#### DATA IN THIS EXERCISE:
------------------------------------

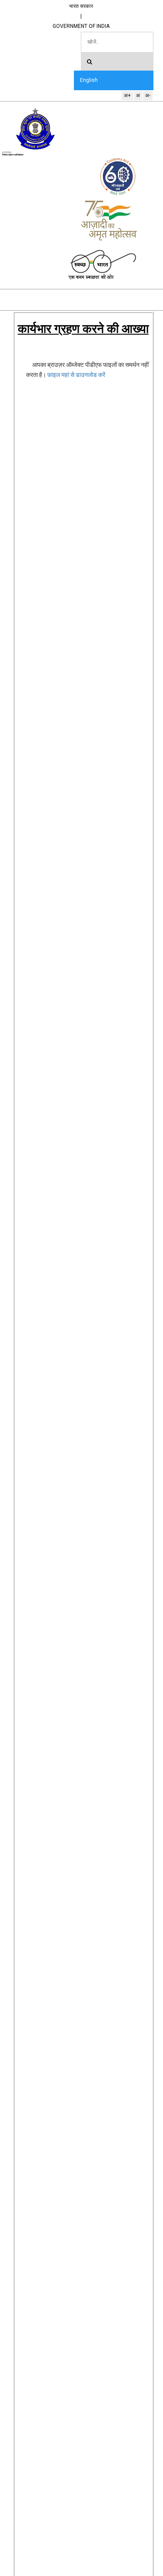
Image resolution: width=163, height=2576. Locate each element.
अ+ (127, 95)
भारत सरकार (81, 6)
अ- (147, 95)
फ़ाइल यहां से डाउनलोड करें (76, 374)
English (89, 80)
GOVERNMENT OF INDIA (81, 26)
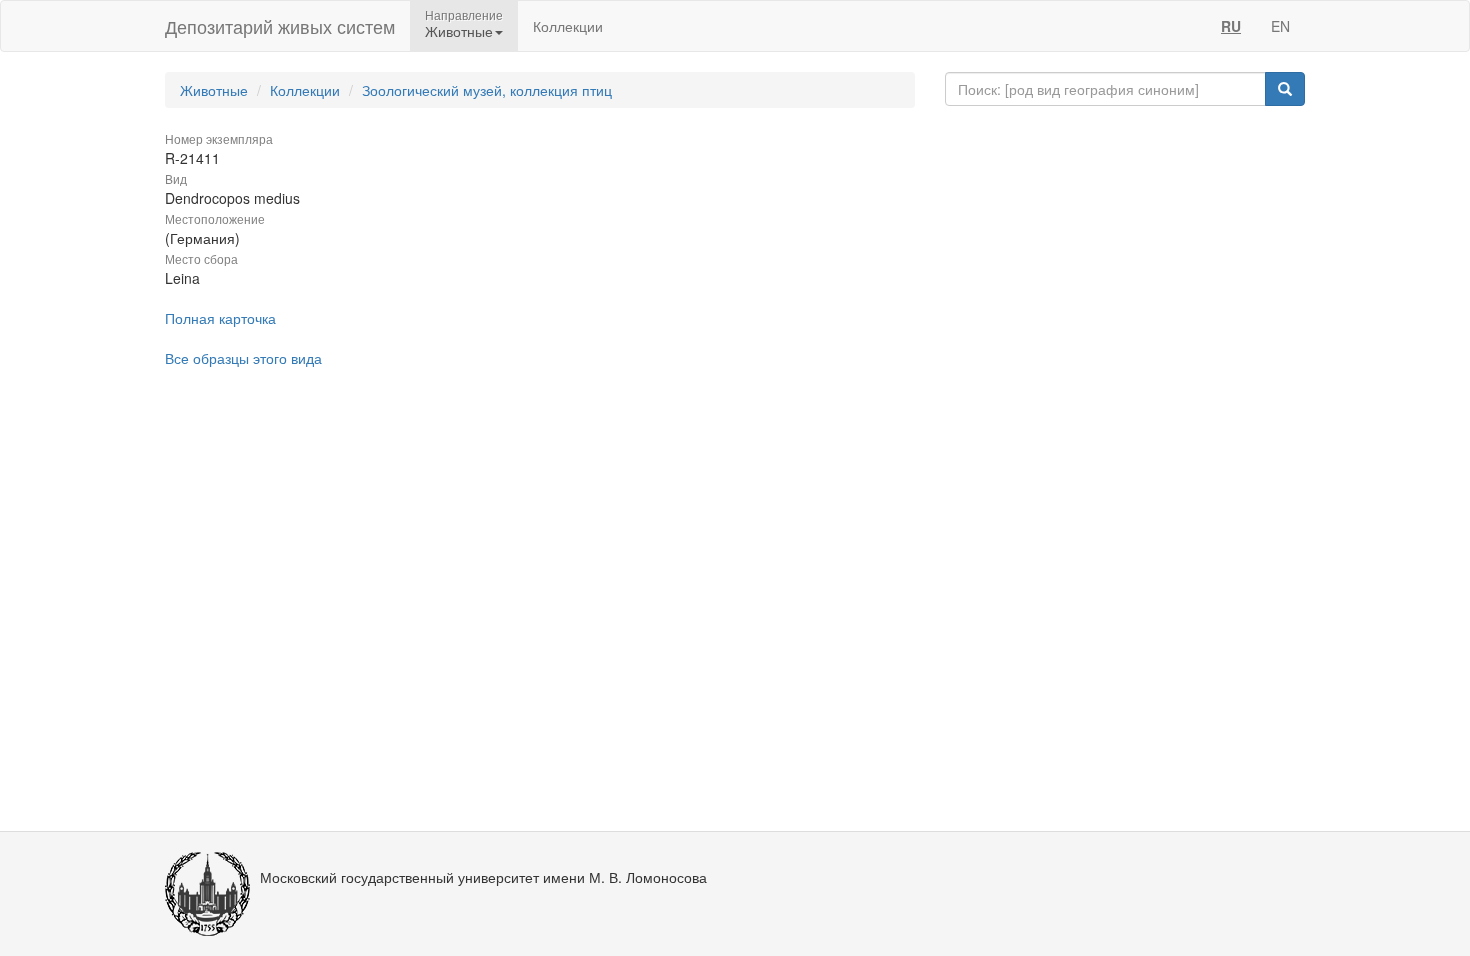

------------------------------------

#### ACTION ITEM:
Reproduce exactly, with every picture left out, the lines from the one that contains "अ+ (127, 95)" to the final line of the records above.

#### TASK RESULT:
अ+ (127, 95)
भारत सरकार (81, 6)
अ- (147, 95)
फ़ाइल यहां से डाउनलोड करें (76, 374)
English (89, 80)
GOVERNMENT OF INDIA (81, 26)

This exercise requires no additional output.